**ОБЯЗАТЕЛЬНОЕ ЗАДАНИЕ A**
Ответьте по отрывку о боях за Керчь на три вопроса, помечая ответы так же:
(i) Сколько самолетов, по отрывку, атаковало Керчь в ежедневных налетах?
(ii) Кто командовал Керченской военно-морской базой?
(iii) В какую ночь высаживался флотский полуэкипаж?

**ИСХОДНЫЙ ОТРЫВОК**
+ + + + + + +

После этого налета немцы начали бомбить Керчь каждый день, атаковало до 28 самолетов, иногда и меньше. Были ли у нас еще подбитые цели? Кто знает, первого мы точно подбили и дальше стреляли, бывало, что задымил какой-то враг, но кто их подбивал, не знаю, ведь в Керчи располагалось четыре зенитных артиллерийских батареи противовоздушной обороны, стоявших на охране военно-морской базы. Но больше у нашего орудия явных успехов не имелось. Когда немцы прорвали фронт на Перекопе, нашу батарею демонтировали, погрузили на баржу и переправили на Таманский полуостров. Там мы стояли на каком-то кургане. Вскоре прошел слух о том, что будут высаживать морской десант в Керчь. И мы пронюхали это дело, я с товарищем Николаем. И добровольно пошли в отдел кадров Керченской военно-морской базы, которой командовал контр-адмирал Александр Сергеевич Фролов. Подали заявления, и нас перевели во флотский полуэкипаж, начали активно готовиться к десантированию, прыгали с судов и бегали по берегу. В ночь с 25 на 26 декабря 1941 года весь наш флотский полуэкипаж в первом эшелоне высаживался по всему Керченскому проливу.

+ + + + + + +

**СПИСОК ЗАПИСЕЙ**
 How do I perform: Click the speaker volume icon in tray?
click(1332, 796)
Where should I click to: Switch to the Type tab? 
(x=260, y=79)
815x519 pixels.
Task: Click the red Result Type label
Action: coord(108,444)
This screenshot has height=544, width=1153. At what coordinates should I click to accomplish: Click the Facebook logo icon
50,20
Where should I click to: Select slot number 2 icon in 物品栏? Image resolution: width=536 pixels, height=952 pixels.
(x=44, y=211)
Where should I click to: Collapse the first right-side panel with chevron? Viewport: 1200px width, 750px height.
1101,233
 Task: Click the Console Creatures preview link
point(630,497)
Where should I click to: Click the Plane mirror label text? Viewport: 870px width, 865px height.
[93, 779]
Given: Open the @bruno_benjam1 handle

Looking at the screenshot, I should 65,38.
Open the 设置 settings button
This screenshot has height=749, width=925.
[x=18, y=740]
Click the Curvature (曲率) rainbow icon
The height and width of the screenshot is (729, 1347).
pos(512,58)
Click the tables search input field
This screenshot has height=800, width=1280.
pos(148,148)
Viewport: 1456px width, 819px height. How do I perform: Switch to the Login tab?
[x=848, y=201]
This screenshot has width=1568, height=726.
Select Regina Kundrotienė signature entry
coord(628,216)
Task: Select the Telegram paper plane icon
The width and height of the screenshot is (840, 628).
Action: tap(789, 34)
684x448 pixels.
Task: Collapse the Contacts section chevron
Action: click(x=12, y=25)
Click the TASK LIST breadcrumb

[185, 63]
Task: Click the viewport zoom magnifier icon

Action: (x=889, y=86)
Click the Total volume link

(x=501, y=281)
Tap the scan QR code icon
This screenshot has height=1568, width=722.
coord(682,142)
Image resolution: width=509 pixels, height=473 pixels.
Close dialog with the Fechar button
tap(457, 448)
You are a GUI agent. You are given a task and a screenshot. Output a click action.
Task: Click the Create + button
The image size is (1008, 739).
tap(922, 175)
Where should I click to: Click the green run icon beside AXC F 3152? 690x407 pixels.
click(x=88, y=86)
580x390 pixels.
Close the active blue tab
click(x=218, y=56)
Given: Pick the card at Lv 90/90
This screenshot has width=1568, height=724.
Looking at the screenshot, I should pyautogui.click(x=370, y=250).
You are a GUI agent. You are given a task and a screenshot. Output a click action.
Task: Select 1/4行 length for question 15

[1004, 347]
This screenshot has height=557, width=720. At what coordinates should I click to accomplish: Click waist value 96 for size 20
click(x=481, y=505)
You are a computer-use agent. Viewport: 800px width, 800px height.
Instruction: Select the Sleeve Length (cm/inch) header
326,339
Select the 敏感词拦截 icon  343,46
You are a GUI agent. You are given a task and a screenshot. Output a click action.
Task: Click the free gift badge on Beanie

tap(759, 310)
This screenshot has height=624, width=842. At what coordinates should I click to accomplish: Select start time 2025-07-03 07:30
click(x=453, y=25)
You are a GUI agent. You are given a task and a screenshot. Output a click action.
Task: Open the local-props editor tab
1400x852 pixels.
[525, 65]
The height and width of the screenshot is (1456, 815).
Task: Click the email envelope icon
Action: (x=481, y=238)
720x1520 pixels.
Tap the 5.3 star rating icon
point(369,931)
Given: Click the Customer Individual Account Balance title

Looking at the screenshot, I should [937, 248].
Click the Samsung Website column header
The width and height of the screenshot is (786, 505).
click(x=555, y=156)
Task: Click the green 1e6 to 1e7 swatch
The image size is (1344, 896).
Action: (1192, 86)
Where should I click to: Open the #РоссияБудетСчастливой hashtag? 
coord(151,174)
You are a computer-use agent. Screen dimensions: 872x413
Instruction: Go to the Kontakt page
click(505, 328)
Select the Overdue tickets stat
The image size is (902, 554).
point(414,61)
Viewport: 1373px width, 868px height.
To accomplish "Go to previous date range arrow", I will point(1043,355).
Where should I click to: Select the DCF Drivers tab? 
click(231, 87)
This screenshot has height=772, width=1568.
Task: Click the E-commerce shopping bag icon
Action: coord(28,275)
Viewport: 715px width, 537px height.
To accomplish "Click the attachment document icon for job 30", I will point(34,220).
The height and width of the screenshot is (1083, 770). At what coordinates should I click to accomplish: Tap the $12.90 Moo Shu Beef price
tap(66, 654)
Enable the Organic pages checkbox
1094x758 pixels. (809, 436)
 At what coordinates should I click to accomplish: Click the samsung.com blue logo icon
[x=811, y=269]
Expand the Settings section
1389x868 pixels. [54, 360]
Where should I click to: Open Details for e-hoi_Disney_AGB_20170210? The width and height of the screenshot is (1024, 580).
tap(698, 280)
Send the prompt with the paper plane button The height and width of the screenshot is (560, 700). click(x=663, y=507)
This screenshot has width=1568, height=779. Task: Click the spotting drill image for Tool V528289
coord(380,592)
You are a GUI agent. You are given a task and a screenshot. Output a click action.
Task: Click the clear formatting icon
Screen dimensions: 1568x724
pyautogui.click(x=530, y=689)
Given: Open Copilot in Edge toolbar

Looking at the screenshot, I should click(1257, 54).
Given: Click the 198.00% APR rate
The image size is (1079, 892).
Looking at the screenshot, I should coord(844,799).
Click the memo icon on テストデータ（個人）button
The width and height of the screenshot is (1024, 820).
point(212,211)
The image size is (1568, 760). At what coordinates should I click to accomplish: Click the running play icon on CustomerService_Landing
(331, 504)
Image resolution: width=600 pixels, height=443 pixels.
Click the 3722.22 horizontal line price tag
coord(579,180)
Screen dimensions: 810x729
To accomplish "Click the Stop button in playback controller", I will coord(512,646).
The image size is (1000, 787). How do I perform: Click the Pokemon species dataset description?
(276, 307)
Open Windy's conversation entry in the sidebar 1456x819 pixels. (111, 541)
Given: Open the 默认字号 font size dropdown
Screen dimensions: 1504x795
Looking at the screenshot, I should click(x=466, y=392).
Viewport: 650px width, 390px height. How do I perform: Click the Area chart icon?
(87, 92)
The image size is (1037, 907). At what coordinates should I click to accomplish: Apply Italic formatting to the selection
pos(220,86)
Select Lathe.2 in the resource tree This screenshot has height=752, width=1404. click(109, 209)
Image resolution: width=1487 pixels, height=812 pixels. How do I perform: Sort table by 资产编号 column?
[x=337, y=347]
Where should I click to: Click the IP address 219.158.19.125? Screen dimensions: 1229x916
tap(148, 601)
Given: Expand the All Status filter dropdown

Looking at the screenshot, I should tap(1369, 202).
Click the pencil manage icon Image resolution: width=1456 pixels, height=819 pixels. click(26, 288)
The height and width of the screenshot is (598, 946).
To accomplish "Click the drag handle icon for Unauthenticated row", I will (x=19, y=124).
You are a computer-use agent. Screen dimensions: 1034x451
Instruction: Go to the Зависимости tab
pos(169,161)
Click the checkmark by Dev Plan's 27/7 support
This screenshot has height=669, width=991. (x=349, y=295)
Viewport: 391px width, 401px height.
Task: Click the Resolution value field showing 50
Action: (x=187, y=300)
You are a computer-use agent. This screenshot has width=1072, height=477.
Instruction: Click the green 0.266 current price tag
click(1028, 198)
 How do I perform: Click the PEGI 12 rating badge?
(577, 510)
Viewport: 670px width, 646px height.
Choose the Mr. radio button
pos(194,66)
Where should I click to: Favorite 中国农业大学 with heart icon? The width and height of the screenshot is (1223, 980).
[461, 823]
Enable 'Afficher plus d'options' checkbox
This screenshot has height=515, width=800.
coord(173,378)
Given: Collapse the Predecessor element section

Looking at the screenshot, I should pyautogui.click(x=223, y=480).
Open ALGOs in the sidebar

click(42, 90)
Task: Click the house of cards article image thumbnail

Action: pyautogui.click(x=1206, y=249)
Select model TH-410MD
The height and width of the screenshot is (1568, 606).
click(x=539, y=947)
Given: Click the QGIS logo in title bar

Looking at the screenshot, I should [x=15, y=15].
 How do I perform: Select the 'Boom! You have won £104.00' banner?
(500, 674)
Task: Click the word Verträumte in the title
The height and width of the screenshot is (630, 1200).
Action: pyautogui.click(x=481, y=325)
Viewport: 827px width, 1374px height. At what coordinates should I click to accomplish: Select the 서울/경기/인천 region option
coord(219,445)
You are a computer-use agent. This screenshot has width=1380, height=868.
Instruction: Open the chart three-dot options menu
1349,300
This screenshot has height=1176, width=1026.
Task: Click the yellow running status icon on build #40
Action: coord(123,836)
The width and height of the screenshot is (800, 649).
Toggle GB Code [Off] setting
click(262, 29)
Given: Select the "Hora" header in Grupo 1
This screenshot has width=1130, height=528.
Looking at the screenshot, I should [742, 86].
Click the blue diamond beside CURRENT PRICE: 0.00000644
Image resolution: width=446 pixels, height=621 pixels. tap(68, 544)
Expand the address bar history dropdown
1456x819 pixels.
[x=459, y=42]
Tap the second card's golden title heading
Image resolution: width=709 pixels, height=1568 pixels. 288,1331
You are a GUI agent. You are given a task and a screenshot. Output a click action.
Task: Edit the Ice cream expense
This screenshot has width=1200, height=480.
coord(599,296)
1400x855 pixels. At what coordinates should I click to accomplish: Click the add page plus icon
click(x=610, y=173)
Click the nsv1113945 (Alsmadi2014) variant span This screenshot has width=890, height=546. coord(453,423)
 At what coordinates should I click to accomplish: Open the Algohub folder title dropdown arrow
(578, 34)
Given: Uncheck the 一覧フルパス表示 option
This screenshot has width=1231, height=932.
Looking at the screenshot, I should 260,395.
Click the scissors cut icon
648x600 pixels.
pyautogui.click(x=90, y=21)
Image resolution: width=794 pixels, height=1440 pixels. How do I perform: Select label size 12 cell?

+ + + + + + +

**ОБЯЗАТЕЛЬНОЕ ЗАДАНИЕ B**
Выведите без изменений строки из записей, начиная со строки, где есть "Image resolution: width=1487", и заканчивая строкой, где есть "Looking at the screenshot, I should tap(1369, 202).", включая обе эти строки.

**ОТВЕТ НА ЗАДАНИЕ A**
(i) До 28 самолетов, иногда меньше.
(ii) Контр-адмирал Александр Сергеевич Фролов.
(iii) В ночь с 25 на 26 декабря 1941 года.

**ОТВЕТ НА ЗАДАНИЕ B**
Image resolution: width=1487 pixels, height=812 pixels. How do I perform: Sort table by 资产编号 column?
[x=337, y=347]
Where should I click to: Click the IP address 219.158.19.125? Screen dimensions: 1229x916
tap(148, 601)
Given: Expand the All Status filter dropdown

Looking at the screenshot, I should tap(1369, 202).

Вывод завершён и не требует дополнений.